▶ TO DO: Print the first line of the records below and every line after it, up to and including the line with "Enable Werte manuell". Print nothing else.

(Stored data entries)
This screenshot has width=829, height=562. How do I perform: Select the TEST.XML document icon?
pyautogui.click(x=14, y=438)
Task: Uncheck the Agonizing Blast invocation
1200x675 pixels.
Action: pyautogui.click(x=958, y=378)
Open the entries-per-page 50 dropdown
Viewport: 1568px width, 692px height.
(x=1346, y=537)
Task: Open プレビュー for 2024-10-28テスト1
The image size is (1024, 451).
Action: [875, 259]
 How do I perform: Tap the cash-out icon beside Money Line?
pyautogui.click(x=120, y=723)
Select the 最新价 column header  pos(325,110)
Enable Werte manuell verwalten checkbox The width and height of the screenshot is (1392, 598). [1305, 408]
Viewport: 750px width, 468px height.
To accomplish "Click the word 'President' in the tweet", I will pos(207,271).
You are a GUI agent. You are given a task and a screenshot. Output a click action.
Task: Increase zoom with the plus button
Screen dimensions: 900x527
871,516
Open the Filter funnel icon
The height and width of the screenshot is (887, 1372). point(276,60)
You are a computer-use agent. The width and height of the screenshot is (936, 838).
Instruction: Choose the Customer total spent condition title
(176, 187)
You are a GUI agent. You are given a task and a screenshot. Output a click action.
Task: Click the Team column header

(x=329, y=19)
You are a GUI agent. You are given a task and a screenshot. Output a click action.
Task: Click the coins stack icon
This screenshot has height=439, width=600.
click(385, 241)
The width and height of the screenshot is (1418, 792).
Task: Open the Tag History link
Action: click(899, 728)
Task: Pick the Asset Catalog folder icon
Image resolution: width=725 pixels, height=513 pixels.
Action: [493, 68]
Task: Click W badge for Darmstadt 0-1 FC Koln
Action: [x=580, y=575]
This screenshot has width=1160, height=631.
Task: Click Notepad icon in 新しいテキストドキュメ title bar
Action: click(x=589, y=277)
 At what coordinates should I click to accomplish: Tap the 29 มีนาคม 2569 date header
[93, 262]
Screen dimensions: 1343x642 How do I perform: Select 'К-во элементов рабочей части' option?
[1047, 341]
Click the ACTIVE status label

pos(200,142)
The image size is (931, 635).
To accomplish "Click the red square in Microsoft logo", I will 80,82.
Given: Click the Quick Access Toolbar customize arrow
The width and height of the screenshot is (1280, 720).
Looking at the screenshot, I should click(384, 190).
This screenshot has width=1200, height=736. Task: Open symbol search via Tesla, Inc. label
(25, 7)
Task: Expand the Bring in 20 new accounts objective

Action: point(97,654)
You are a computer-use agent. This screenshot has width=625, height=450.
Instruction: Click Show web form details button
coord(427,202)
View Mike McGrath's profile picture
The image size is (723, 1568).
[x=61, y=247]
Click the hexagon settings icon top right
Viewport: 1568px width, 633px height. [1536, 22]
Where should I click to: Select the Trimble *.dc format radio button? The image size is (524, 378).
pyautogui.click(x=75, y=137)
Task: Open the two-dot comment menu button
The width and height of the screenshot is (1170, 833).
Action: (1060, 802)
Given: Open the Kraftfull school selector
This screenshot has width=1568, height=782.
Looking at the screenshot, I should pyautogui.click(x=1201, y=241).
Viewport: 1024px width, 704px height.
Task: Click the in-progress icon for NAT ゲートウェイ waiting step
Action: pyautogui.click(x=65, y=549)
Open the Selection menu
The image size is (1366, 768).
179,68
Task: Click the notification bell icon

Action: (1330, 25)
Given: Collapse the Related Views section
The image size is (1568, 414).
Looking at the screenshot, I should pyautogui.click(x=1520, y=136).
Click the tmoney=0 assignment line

▶ COMPLETED EXERCISE:
This screenshot has width=829, height=562. How do I perform: Select the TEST.XML document icon?
pyautogui.click(x=14, y=438)
Task: Uncheck the Agonizing Blast invocation
1200x675 pixels.
Action: pyautogui.click(x=958, y=378)
Open the entries-per-page 50 dropdown
Viewport: 1568px width, 692px height.
(x=1346, y=537)
Task: Open プレビュー for 2024-10-28テスト1
The image size is (1024, 451).
Action: [875, 259]
 How do I perform: Tap the cash-out icon beside Money Line?
pyautogui.click(x=120, y=723)
Select the 最新价 column header  pos(325,110)
Enable Werte manuell verwalten checkbox The width and height of the screenshot is (1392, 598). [1305, 408]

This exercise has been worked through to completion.